福島県、旅行26社と誘客事業展開

  • 2012年6月9日

 福島県は今年度、旅行会社延べ26社と連携し、総合観光誘客事業「ふくしま応援観光誘客事業」を展開する。昨年来、団体客を中心に観光客の落ち込みが続いていることから実施するもの。観光イメージアップの取り組みや特定市場への誘客策の展開などに旅行会社と共に取り組むことで、前年のほぼ倍となる約120万人以上を県内に誘客し、同県の観光復興につなげたい考えだ。

 同事業として「総合タイアップ誘客」「特定マーケット誘客」「風評払しょく調査」の3事業を展開する。予算額1億2600万円の単年度事業。内訳は3事業それぞれ4200万円。

 総合タイアップ誘客は、不特定多数の一般観光客をターゲットに、旅行会社の商品造成やマスメディアを使った福島観光のイメージアップ、旅行会社の各店舗での観光キャラバンなどを通して同県への大量誘客を目指すもの。

 特定マーケット誘客では、福島県への大量誘客が見込める、企業CSRなどの福島を応援するための観光旅行やMICE、震災関連の教育旅行などを想定。目的に応じた旅行の誘致のために、県職員が同行セールスなども行う。

 風評払しょく調査は、首都圏を中心とする旅行会社に団体旅行などを多数実施してもらい、ツアー参加者に対しアンケート調査を行うことで、今後の風評払しょくのための取り組みにつなげる。

 福島県では昨年から、市町村などが宿泊旅行者に対し、宿泊補助金などの直接のインセンティブ策を展開して誘客拡大に努めてきたが、宿泊補助金の場合、効果が予算内に限定され、波及効果が望みにくいとの課題があった。そのため特に落ち込みが続く団体旅行需要にピンポイントで働きかけられる上、予算以上の誘客効果が期待できるとして旅行会社と組むことにした。

 同県観光交流課によると、福島県の2010年度の宿泊人数は、約1千万人泊。同事業は受託26社計で、宿泊が94万3千人泊、日帰りは32万9千人、合計で127万2千人の観光誘客を予定することから、宿泊客だけでも例年の1割弱程度の増加が見込めるという。

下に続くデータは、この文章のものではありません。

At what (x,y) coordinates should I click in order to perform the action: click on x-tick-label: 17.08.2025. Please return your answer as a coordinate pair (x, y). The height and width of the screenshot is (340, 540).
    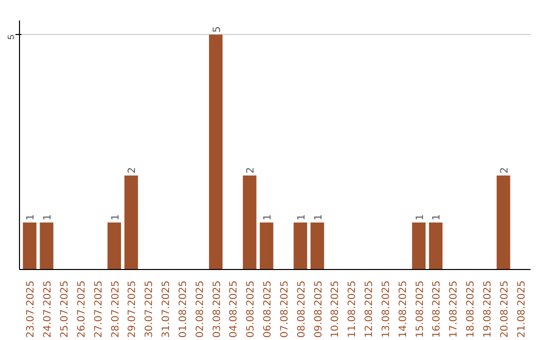
    Looking at the image, I should click on (454, 309).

 同県観光交流課の石本仁主幹は、「不特定多数だけでなく特定マーケットにも働き掛けることで、誘客効果がより期待できる。旅行会社とがっちり組んで、福島の観光のネガティブなイメージを払しょくすると共に、誘客拡大を実現していきたい」と意欲を語った。

 総合タイアップ誘客はJTB東北、東武トラベルの2社が、特定マーケット誘客は日本旅行、トップツアー、クラブツーリズム、リクルートじゃらんの4社がそれぞれ受託。風評払しょく調査については、びゅうトラベルサービス、JTB関東、日本旅行、近畿日本ツーリスト(KNT)、KNT東北、トップツアー、名鉄観光サービス、リクルートじゃらん、阪急交通社、クラブツーリズム、農協観光、タビックスジャパン、東武トラベル、トラベルトーク、シダーリンクトラベル、日本之窓国際旅行、スタービジョン、太平観光、銀座プラネットサービス、ラッキートラベルの20社が請け負う。